*** DOCUMENT EXTRACT

This is his history, however paraphrased. But the man was much more. As a younger man he had been energetic and sporty. He loved cricket and rugby, and developed a deep affection for American sports such as Football and baseball. His team were the Green Bay Packers, and that is as far as my knowledge of this game goes. Humanised chess he would call it. The multiple sclerosis put the lid on any kind of taking part in such things, pretty much after the mid eighties. He became a dedicated armchair sportsman, and enjoyed the massive tv screen in his last months a good friend gave him.

Dad was a thinker, a reader and a deep sentimentalist. He would deny the latter, but you had only to look at his record collection to see how true this was. When he discovered CD’s he started collecting all his favourite music all over again, and I would wince as his old 78’s were confined to history. The music was important to him, not how he heard it, and CD’s sounded so much better than scratchy old shellac. Jazz was his love, particularly artists like Mugsy Spanier, and old traditional jazz. He also enjoyed sixties music, and movie soundtracks. How I will ever listen to the Gettysburg theme, or Morningtown Ride by The Seekers again is a sentimental bridge I will struggle to cross.

******
*** DATA SECTION

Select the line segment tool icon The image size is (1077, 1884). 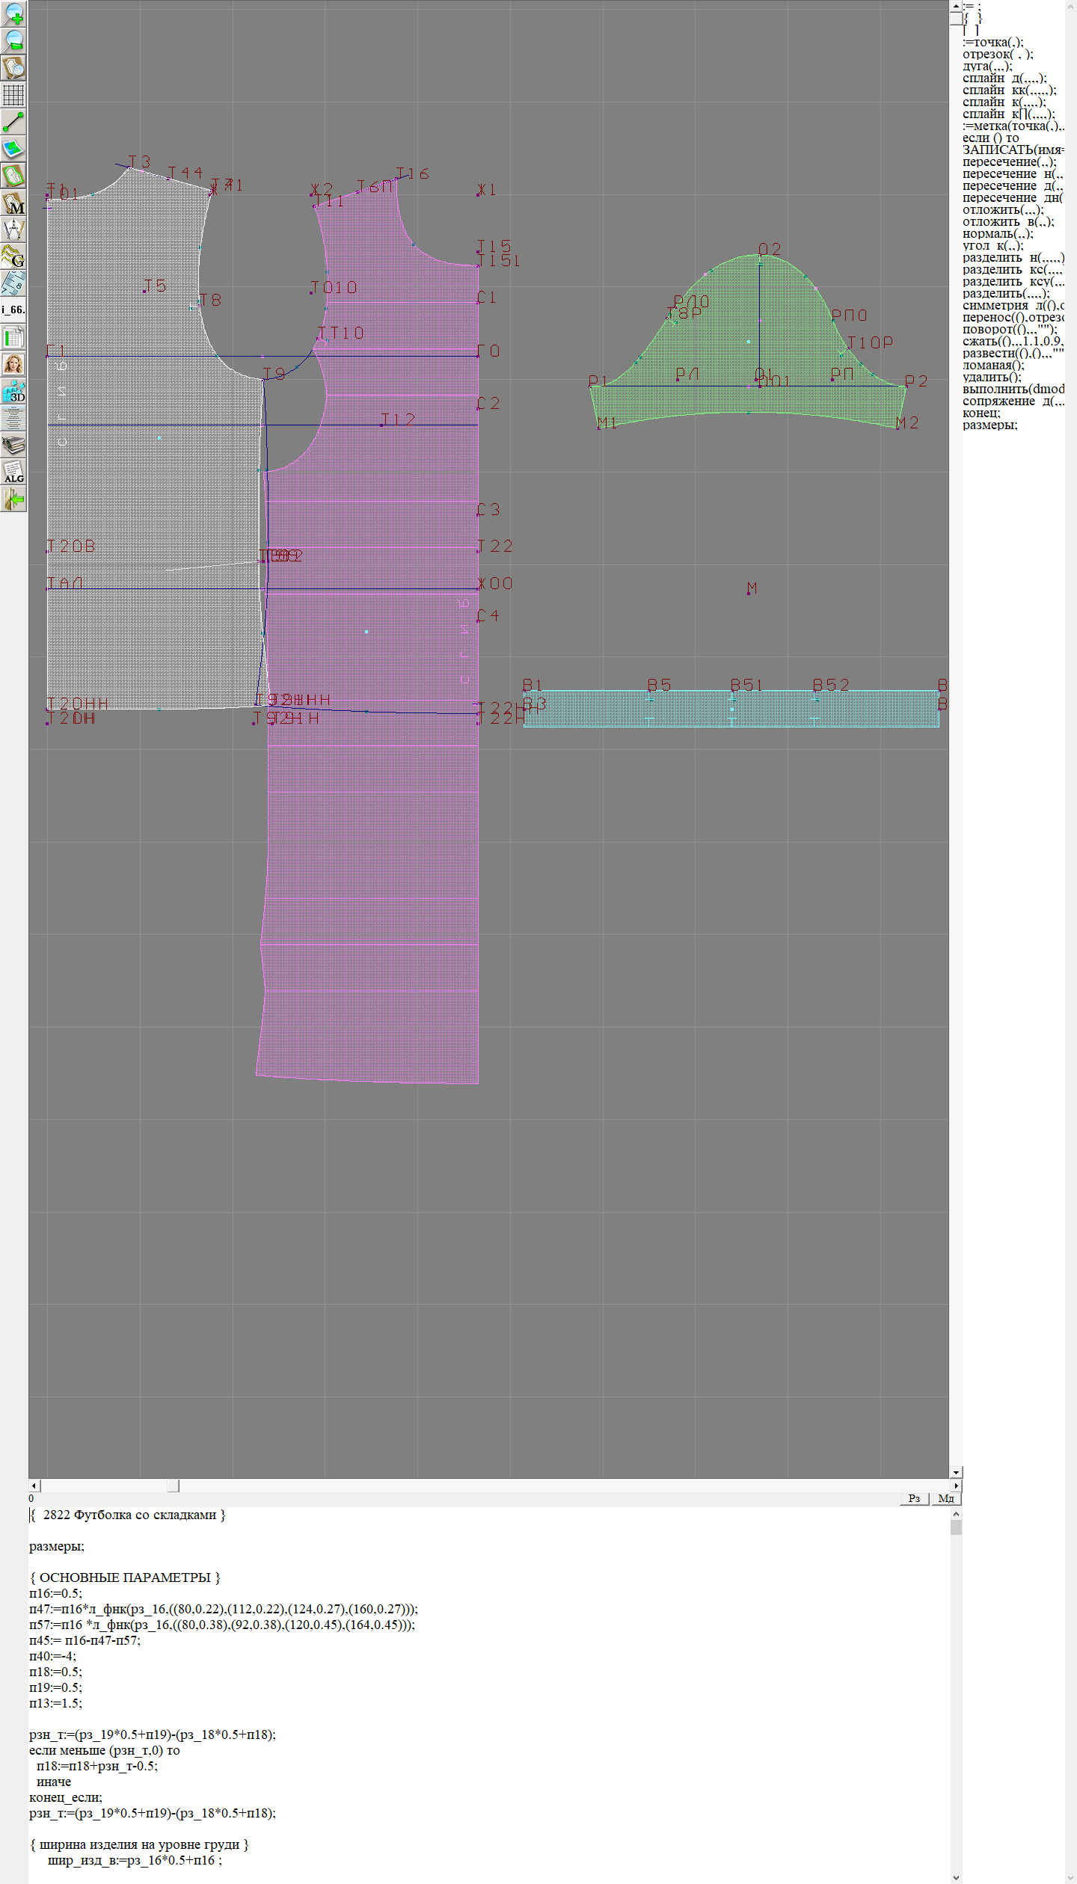(x=13, y=122)
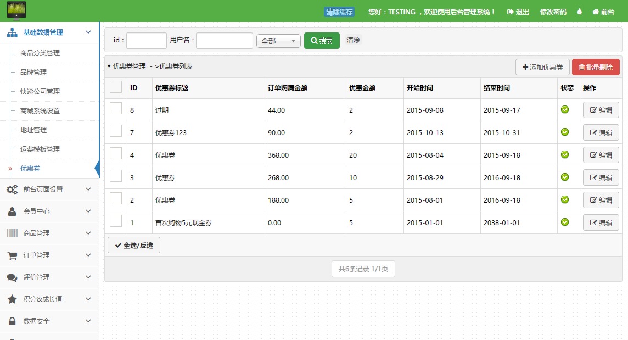Viewport: 628px width, 340px height.
Task: Check the select-all box in table header
Action: pyautogui.click(x=116, y=87)
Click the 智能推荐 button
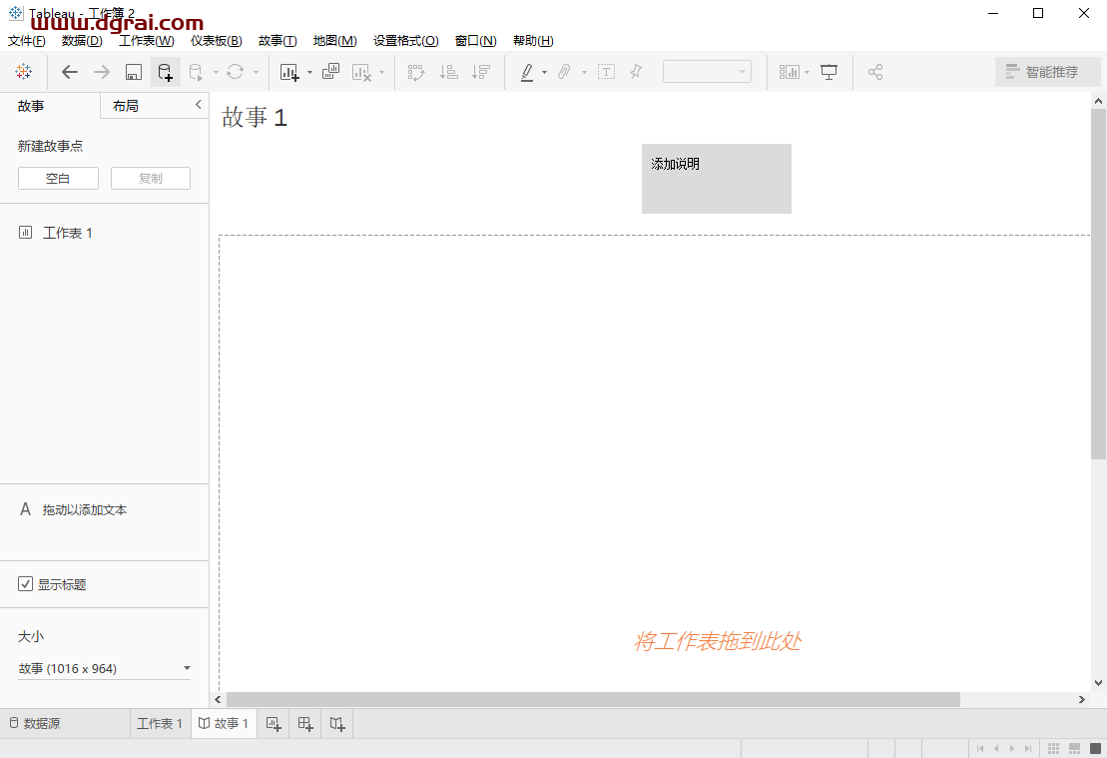Image resolution: width=1107 pixels, height=758 pixels. (1048, 71)
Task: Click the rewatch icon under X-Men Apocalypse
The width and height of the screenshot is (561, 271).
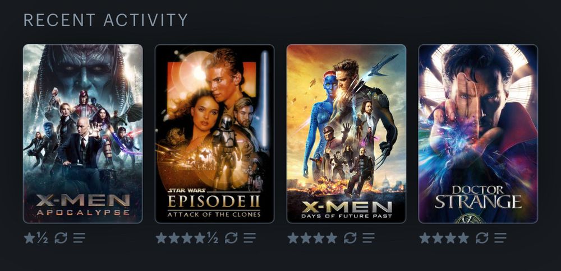Action: pyautogui.click(x=61, y=238)
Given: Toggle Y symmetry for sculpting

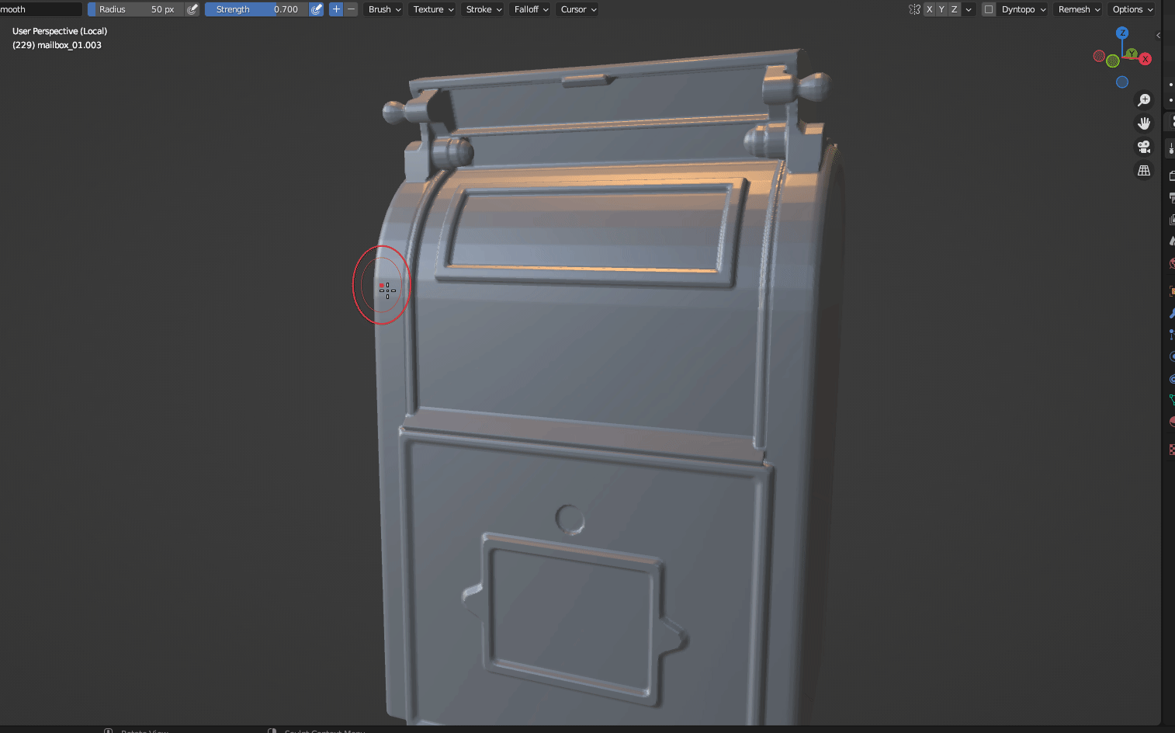Looking at the screenshot, I should point(941,9).
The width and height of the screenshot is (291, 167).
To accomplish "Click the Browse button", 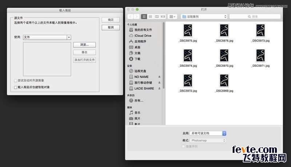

******

__DESCRIPTION OF THE TASK__: Please condense the paragraph of the tribute to Dad that begins "Dad was a thinker" into a short bulleted list that keeps its main facts. The items aren't needed for this work.

__EXERCISE RESULT__:
- Dad was a thinker, a reader and a deep sentimentalist, though he would deny being sentimental.
- His record collection showed how sentimental he was.
- After discovering CDs, he collected his favorite music all over again, and his old 78s were retired.
- The music mattered to him more than the format, and CDs sounded better than scratchy shellac.
- Jazz was his love, especially Mugsy Spanier and old traditional jazz.
- He also enjoyed sixties music and movie soundtracks.
- The writer will struggle to hear the Gettysburg theme or The Seekers' "Morningtown Ride" again.